Problem to solve –
The reply should be a single number: the count of lines below that contain the word "dimensions".

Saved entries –
========================
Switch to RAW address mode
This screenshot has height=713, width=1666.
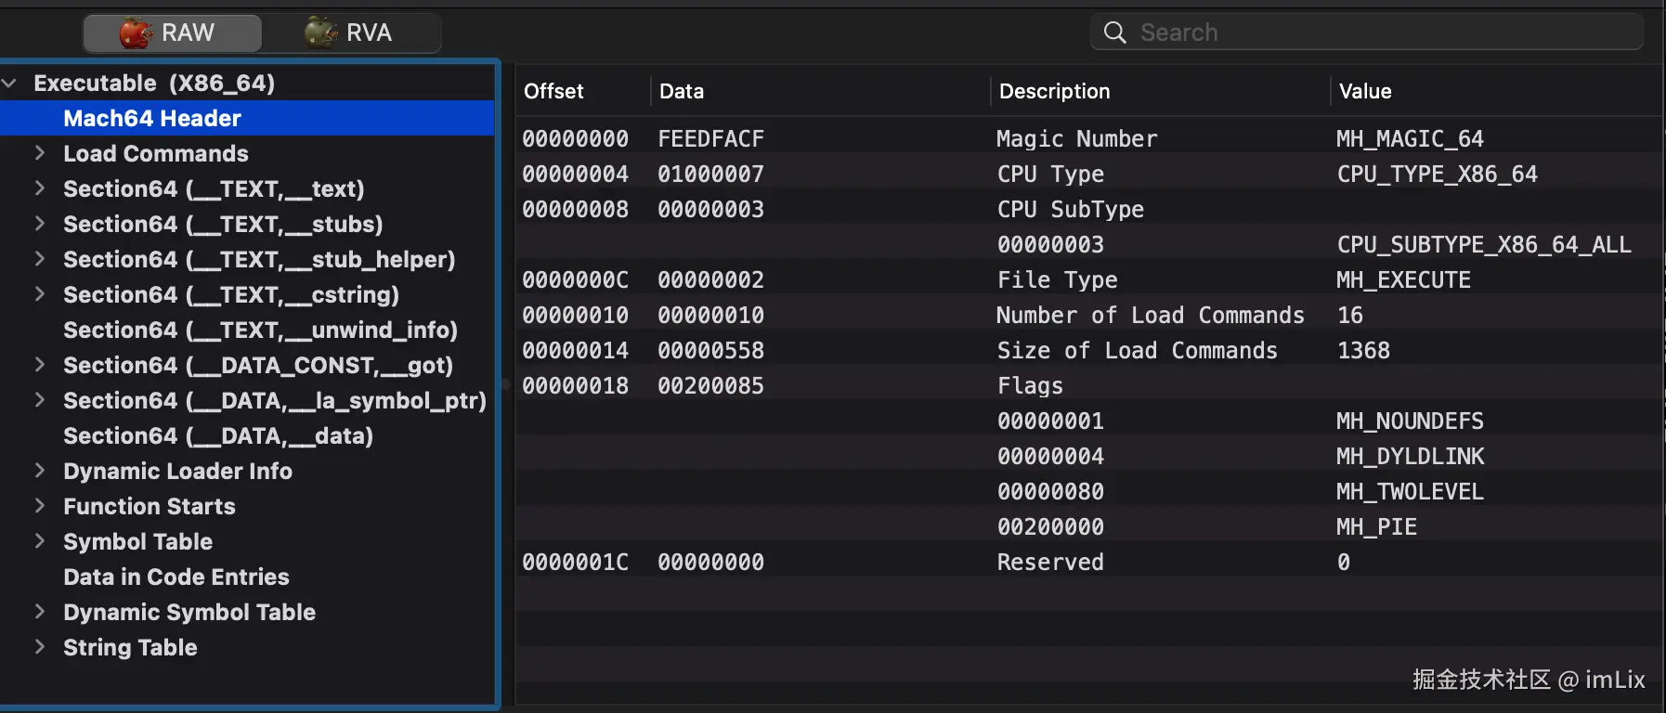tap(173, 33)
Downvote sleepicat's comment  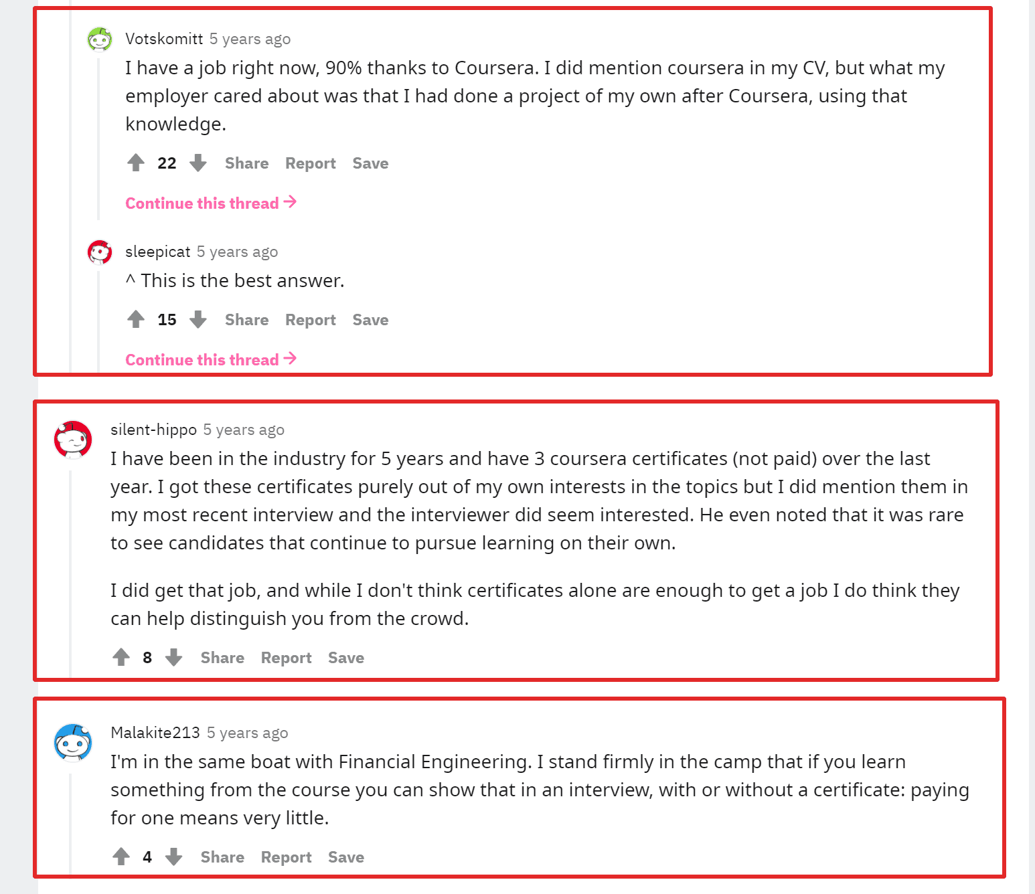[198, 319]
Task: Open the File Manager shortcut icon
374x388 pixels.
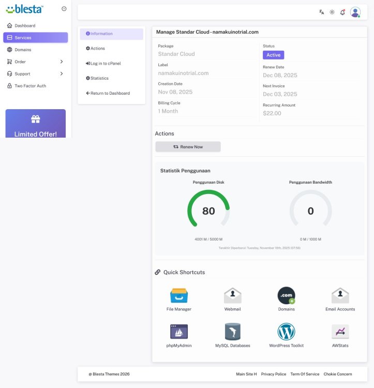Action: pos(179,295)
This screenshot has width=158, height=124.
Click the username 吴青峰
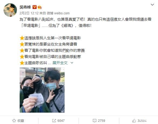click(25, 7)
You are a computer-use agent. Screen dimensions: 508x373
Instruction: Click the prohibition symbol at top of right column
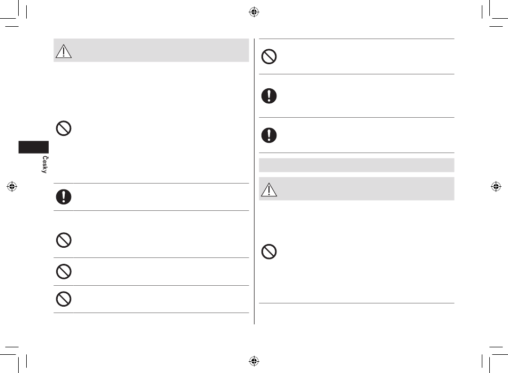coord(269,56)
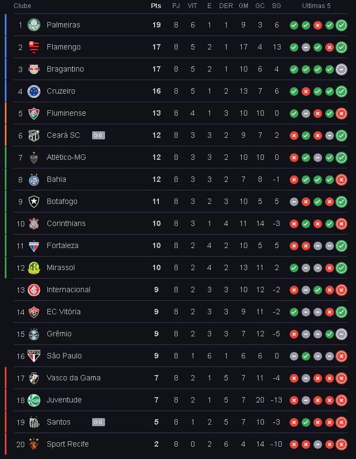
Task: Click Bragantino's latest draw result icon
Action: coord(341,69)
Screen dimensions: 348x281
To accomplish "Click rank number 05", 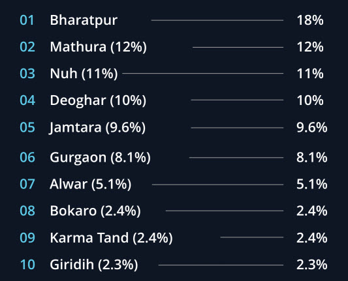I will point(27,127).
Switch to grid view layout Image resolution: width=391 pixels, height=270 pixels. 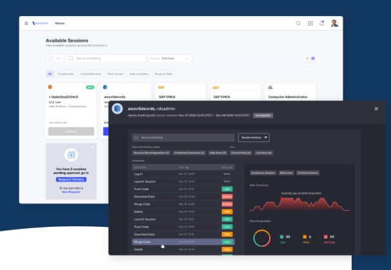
========================
Solution to the exercise –
2